Earwig---( I think)--very common --they eat rotting vegetation and munch on some live plants.

Harmless to humans---clean up leaves and clutter around your foundation,deck and other areas near the house.


----------



## joecaption (Nov 30, 2011)

http://www.doyourownpestcontrol.com/earwig.htm


----------



## creeper (Mar 11, 2011)

Definitely earwigs. They will be attracted into your house, on hot and humid nights, by lights. So turn outside ones off. 

If they are eating your flowers, again active at night, spray them with a solution of a few drops of dishwashing liquid and water. Adding a few drops of mouthwash helps also. Its instant kill and won't hurt anything else

Every morning a bunch fall out when I open the keypad cover on the garage door opener. I've learned to extend a single finger with a quick flip


----------



## dougp23 (Sep 20, 2011)

Thanks everyone! Was hoping it was something easy, and looks like it will be!


----------



## Thunder Chicken (May 22, 2011)

Earwigs like nesting in moist mulch and yard litter and under flat rocks.
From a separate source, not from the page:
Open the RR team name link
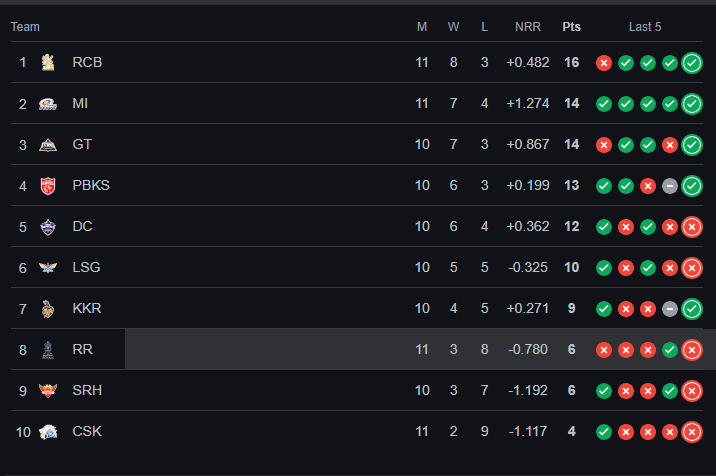 click(82, 350)
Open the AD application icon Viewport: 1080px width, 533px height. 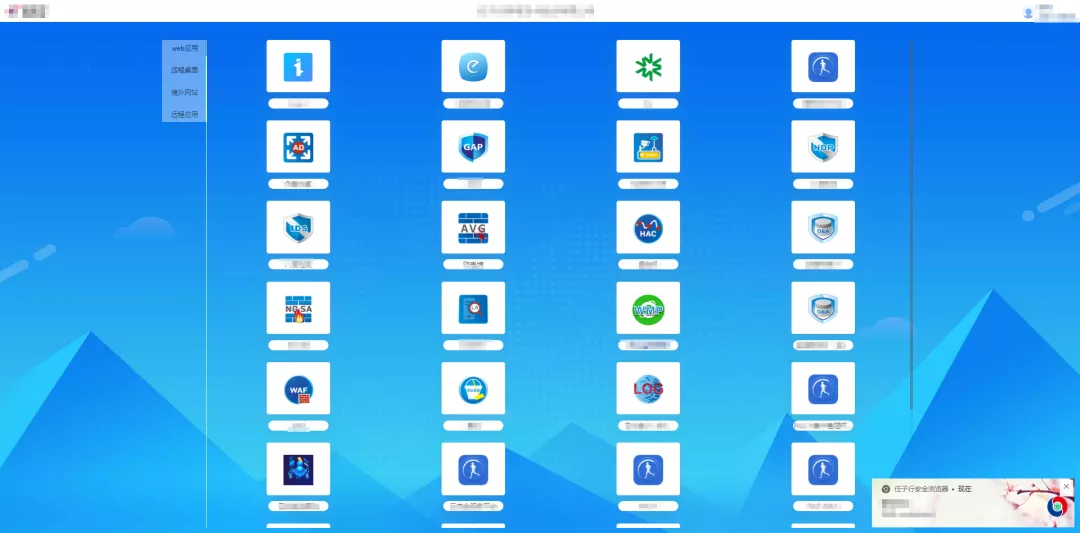pos(298,147)
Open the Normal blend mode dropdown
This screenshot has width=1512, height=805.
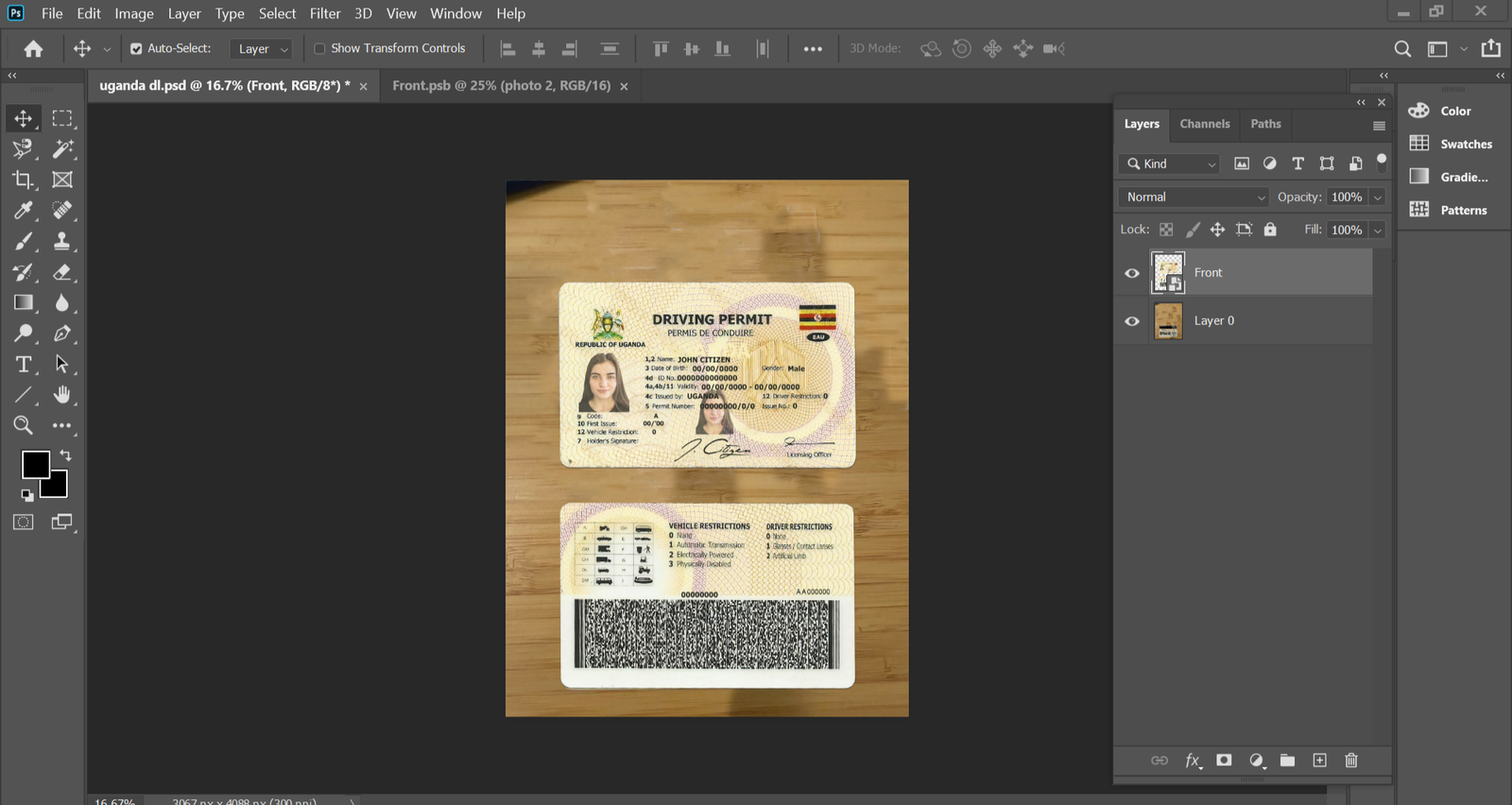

If you have some piles of old leaves around the house you might want to rake them out. They have been a bit of a problem under my rhubarb and my raspberry plants (always moist and plenty of shelter), but otherwise they are harmless.

You can also use diatomaceous earth as a mechanical means of control. You can get it in most good garden centers. It is made up of microscopic diatom shells that can cut their exoskeleton and cause them to die by dehydration. You can safely sprinkle a little of this around doors and other entryways - it won't hurt you at all so long as you take care to not breathe in the dust. You can sprinkle it around plants to keep them from eating them, but it only works well when it is dry, so you have to reapply after rain.


----------



## walthill (Jun 25, 2012)

Earwigs don't bite so they are safe, but if you are like me, any bug is a bad bug. YUCK! You can remove local infestations with the newspaper method: 

_"moisten the surface of a newspaper and place it near the infestation. Since earwigs are nocturnal generally, remove the paper in the morning after they have gone into the nooks of the pages."_


----------